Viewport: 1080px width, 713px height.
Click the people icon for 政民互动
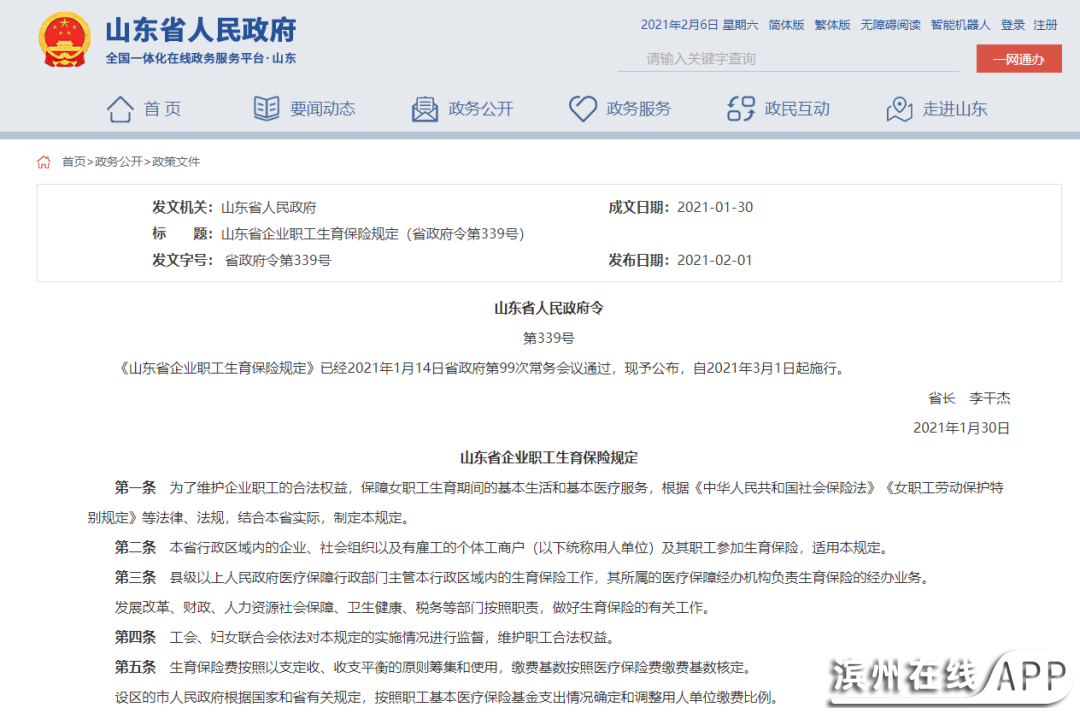[x=741, y=109]
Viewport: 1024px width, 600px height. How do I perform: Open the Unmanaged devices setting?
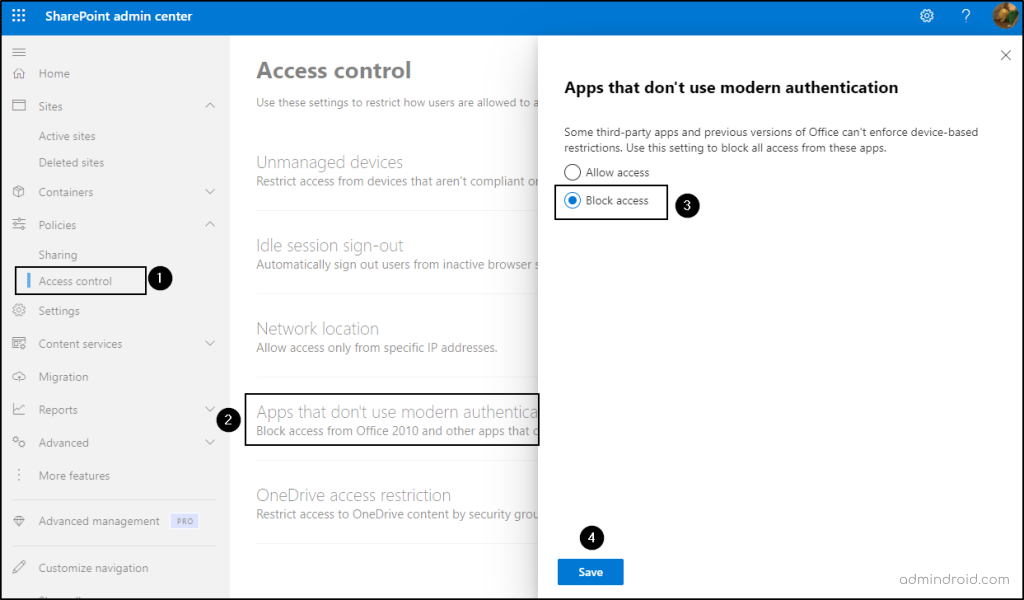click(x=330, y=163)
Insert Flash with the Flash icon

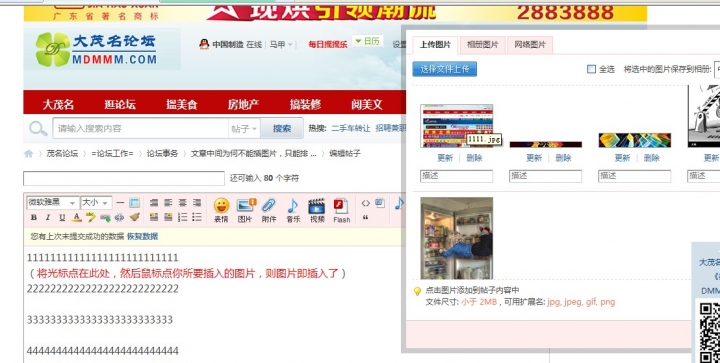tap(342, 210)
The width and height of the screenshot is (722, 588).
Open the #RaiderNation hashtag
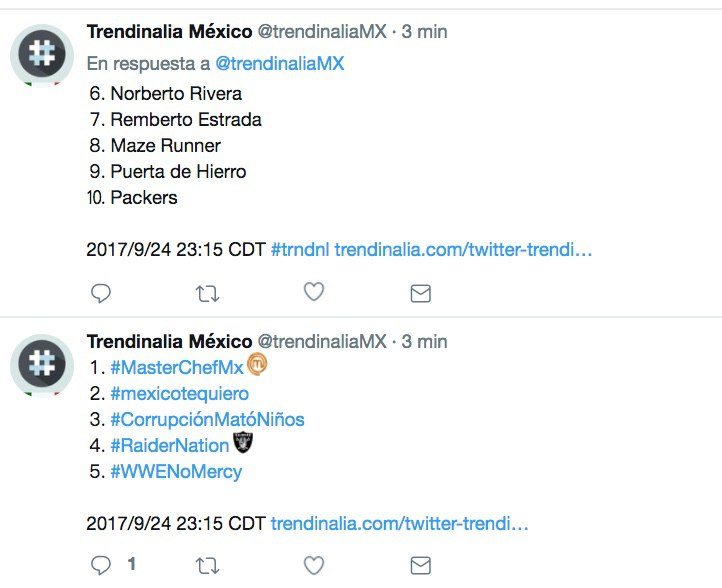point(169,445)
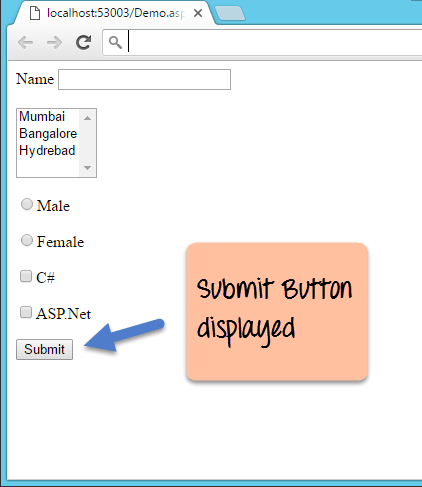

──────────

• _Requirement_: The records above need to be given again exactly. Omit the pictures.

• _Answer box_:
Viewport: 1080px width, 713px height.
Click the people icon for 政民互动
[x=741, y=109]
Viewport: 1024px width, 600px height. How do I perform: Open the Unmanaged devices setting?
click(x=330, y=163)
Insert Flash with the Flash icon

tap(342, 210)
The width and height of the screenshot is (722, 588).
Open the #RaiderNation hashtag
point(169,445)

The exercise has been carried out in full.